Hennessy had glanced at her partner with the mention of the wife’s name. Nollaig was sure they had been the bearers of bad news; the two had stood at Joan’s door. Maybe Hennessy had held her up.

Hennessy said, “Who else was there?”

Margaret rolled a list of names including their next-door neighbor Finn.

McMahon scribbled the names down. Nollaig wondered what the guards would learn about Margaret. They would probably talk to their neighbor Finn, since he was in the pub. She could imagine them at his kitchen table, huddled as they were now. It was possible Finn would remember spending time with Margaret when they were children. Margaret was never happy in his company. There were one or two instances where Nollaig found Finn crying.

What would the two detectives think when they learnt that Margaret had no friends and a sketchy employment record?

For three months she’d worked in a clothes shop in Sligo town. The manager, a forty-ish, well-kept woman with blonde hair and judicious eye had agreed to take Margaret on part-time. Within the first week, Margaret had come home telling Nollaig that she had dressed the window and had been asked to order the clothes for next week. Nollaig had sat at the kitchen table, listening with a sinking sensation in her gut. Days before Margaret had stopped going to work, their dinners were eaten quietly. Margaret had stopped grabbing her mother’s arm and saying. “Wait till I tell you.” Nollaig had been foolish enough to feel relieved with the end of the lies. She should have known her daughter had had her fun and was getting bored. It had happened with the courses in hairdressing and computers she’d started with a flourish, then let fizzle out. Still it had been a shock when wrapped in her duvet and with her pillow over her head; Margaret had announced she wasn’t going into the shop. By the time the owner of the pub asked if Margaret wanted to work a few shifts, she had been unemployed six months.

Nollaig hadn’t heard the last questions asked. The voices rose and fell and she wondered if the detectives were aware of washing machine. Nollaig couldn’t remember if she’d poured detergent in before turning the machine on. The police had gotten out of the car by then and were walking towards the house. Margaret had stalled in the hall when she saw them. She’d looked frightened.

“It’ll be okay,” Nollaig had told her.

A scrape of the chair brought Nollaig’s attention back to the table. McMahon and Hennessy were standing.

“Let us know if you think of anything else?” Hennessy said and Nollaig noticed the white card that had been placed on the table as she walked them out.

“It’s a shock,” McMahon said to Nollaig, and she realized how pale she must look, how shaken and disheveled. She had lost the power of speech.

“I know,” she wanted to say, but there was nothing in her mouth.

From the door she watched them drive away. When she went back to the kitchen, her daughter turned to look at her.

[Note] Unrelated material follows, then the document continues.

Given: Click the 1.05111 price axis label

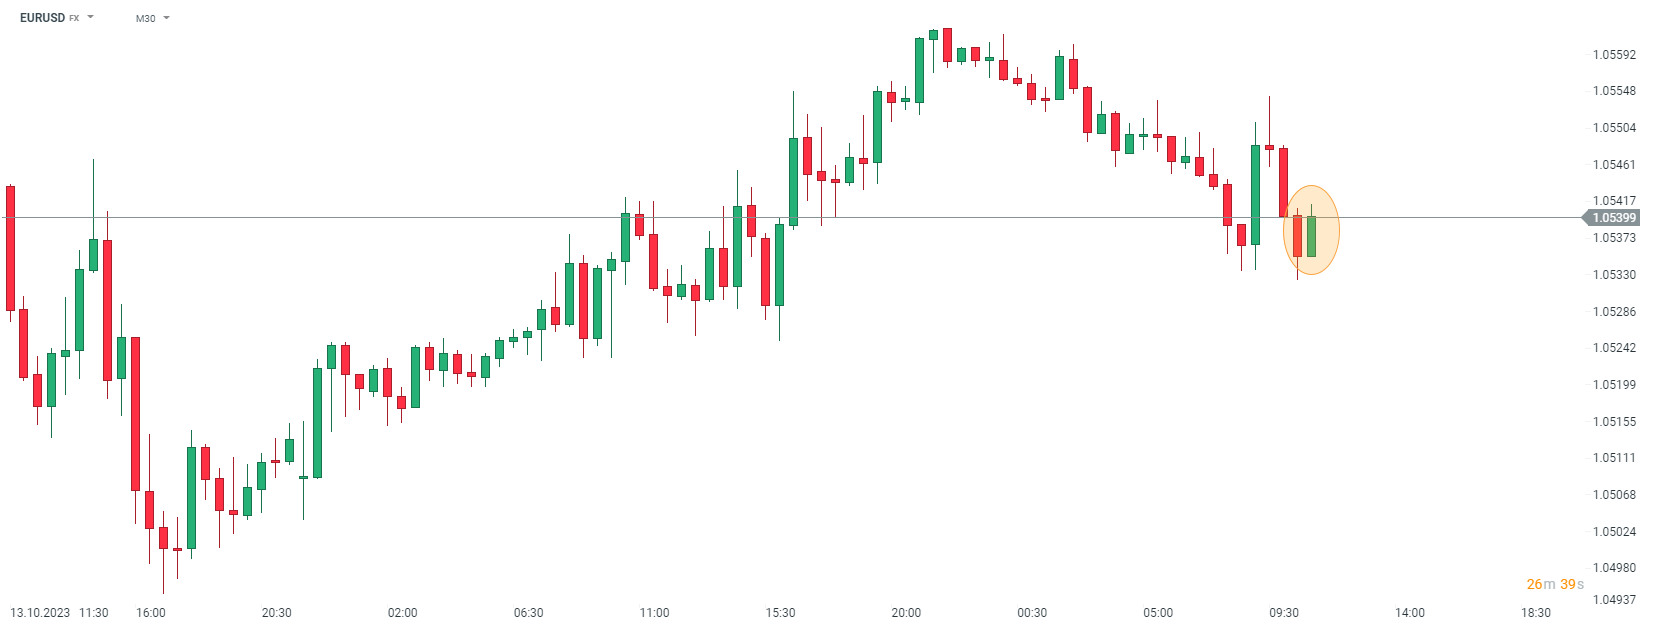Looking at the screenshot, I should [x=1614, y=458].
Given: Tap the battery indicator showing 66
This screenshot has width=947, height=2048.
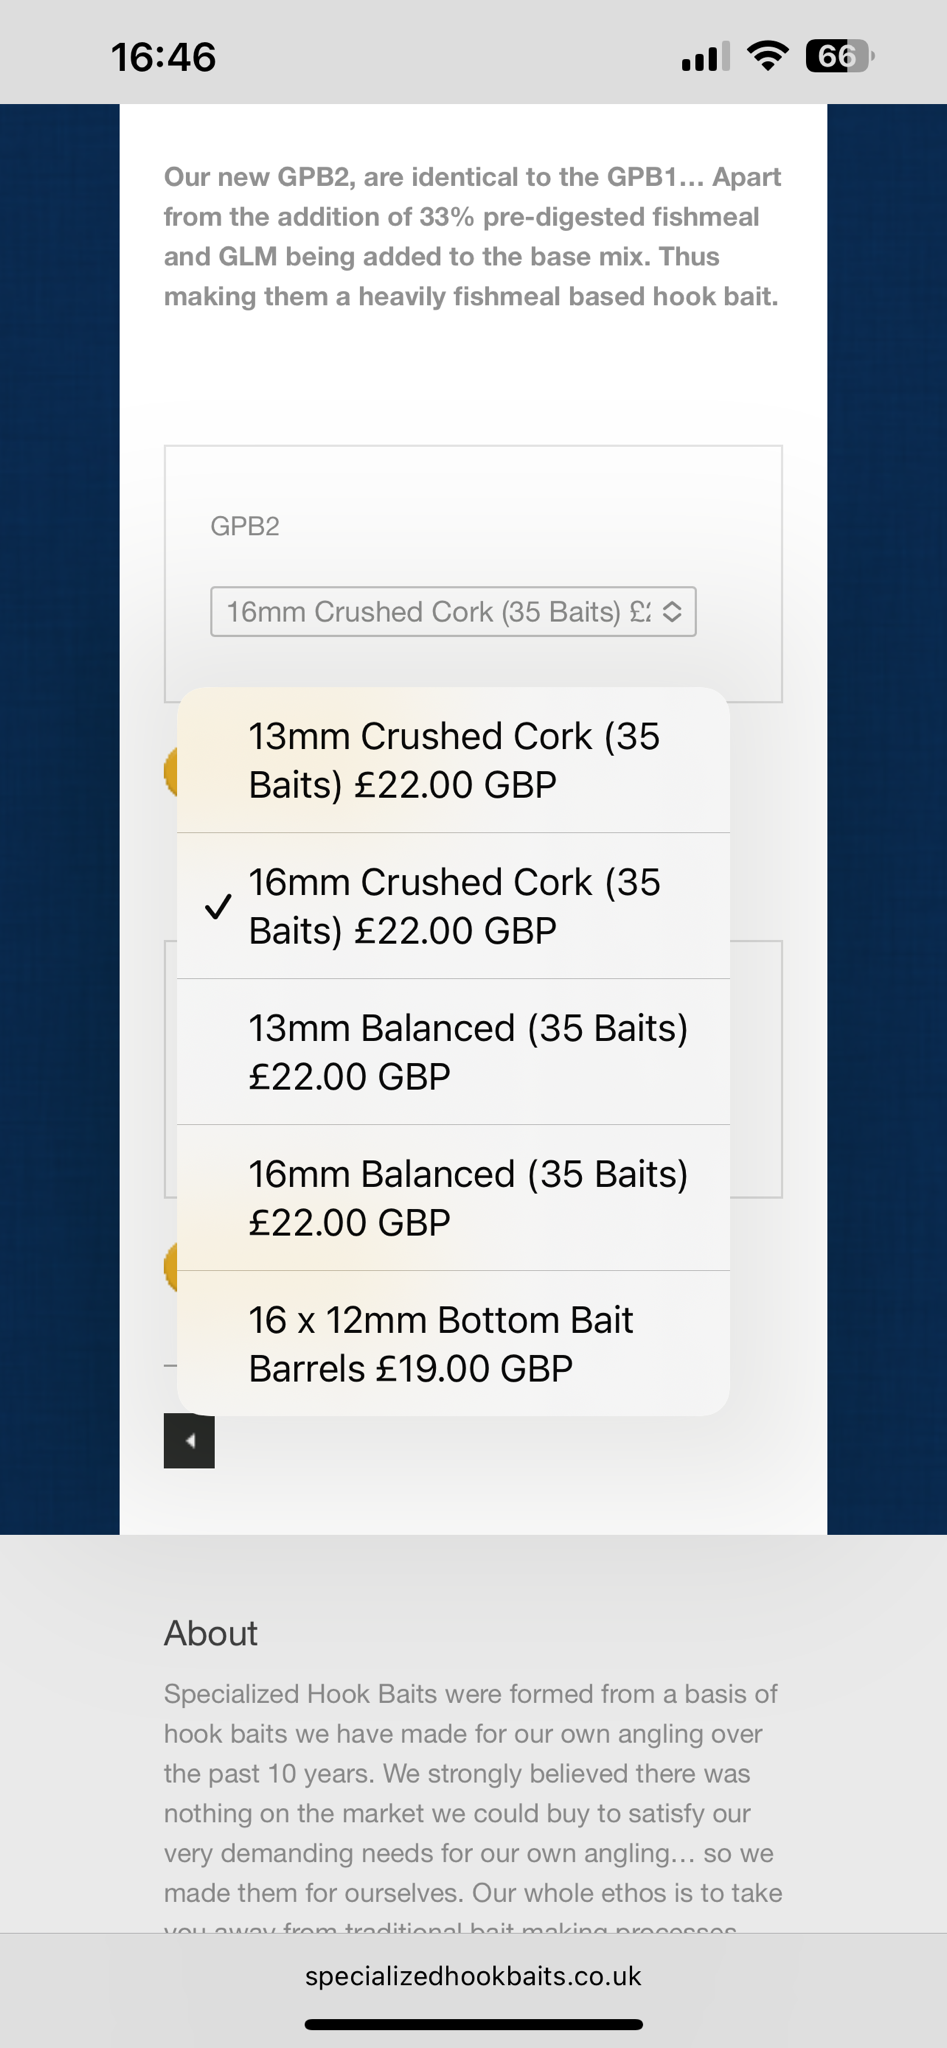Looking at the screenshot, I should pyautogui.click(x=839, y=56).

Margaret’s eyes were red but focused. “Isn’t it terrible, Mammy?” she said.

Nollaig couldn’t answer. Her tongue felt too heavy in her mouth. She didn’t know how she was standing.

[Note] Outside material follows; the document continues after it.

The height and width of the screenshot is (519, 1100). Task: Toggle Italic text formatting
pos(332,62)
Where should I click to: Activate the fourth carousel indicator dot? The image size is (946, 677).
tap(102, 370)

The house was narrow and painted a light pink color. There was one window to the right of the front door with wooden blinds. It looked innocent, tucked between two nondescript buildings, a few yards from the train station Margaret had to walk to every morning. She’d passed the house seventeen times before she noticed the bronze plaque and she paused to look at the letters, elegant and bold, rising from the color of soil. The words surprised her, but not as much as they might have eight months ago when she’d imagined the seediest thing she’d ever have to contend with were the roaming eyes of the drunks she served at the local pub and how they’d call her over with a quick movement of their head. She’d have to lean forward to hear their order, feel their beer-sodden breath on her cheek. Through the side window, she saw there was nothing innocent about that room with the armchairs hidden behind the door, so the men waiting would have the benefit of seeing the ladies enter from behind. But there was nothing innocent about Margaret either. That’s why she left home and flew to the other side of the world. She could have gone to the States. She had relatives there, but she wanted to go where no one knew her, where she could start from scratch and build herself up into someone different. Her eyes met the reflection in the sun-shattered window. Dark hair, heavy-boned, big-eyed, loose of shoulder. She moved on.

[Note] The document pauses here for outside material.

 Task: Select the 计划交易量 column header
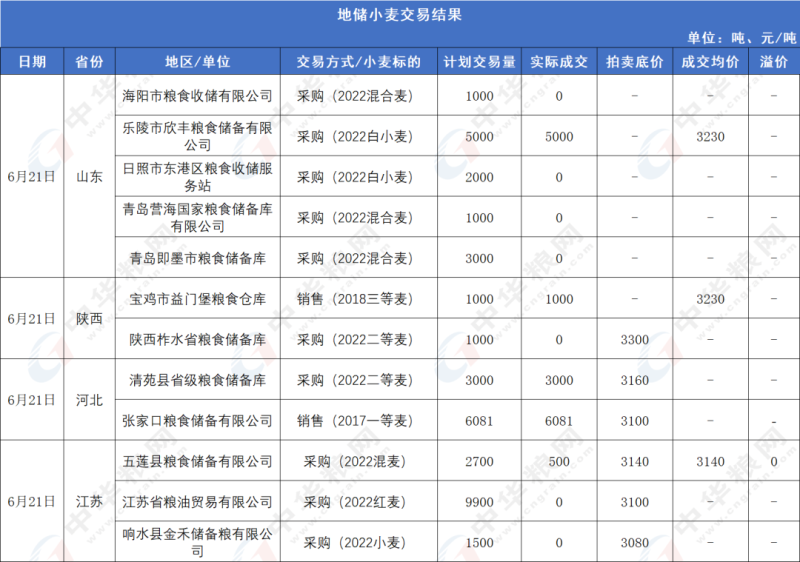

Margaret had been staying in a hostel up the road and living out of her suitcase since she’d arrived in the country. For the last months at home, while she’d waited for her visa to come through, she’d hardly left her bedroom. Days were slept away, and nights were spent watching movies on the small portable TV she’d bought when her mother’s silent existence started to get on her nerves.

After Nick Moody’s death, little could be said about her behavior or her need to stay safe inside. She’d ignored calls from her peers who lived close by. They’d phoned because their parents said they should. Margaret needed some support, a shoulder to lean on. She knew the calls had been their parents’ idea because they’d stopped there, no one bothered to come to her front door. Margaret had imagined the neighbors shaking heads and whispering that it must have been shocking to realize what had happened only a few feet away. They would have thought about Margaret alone and vulnerable in the pub; a few might have imagined what would have happened if she’d stepped out the back like she normally did.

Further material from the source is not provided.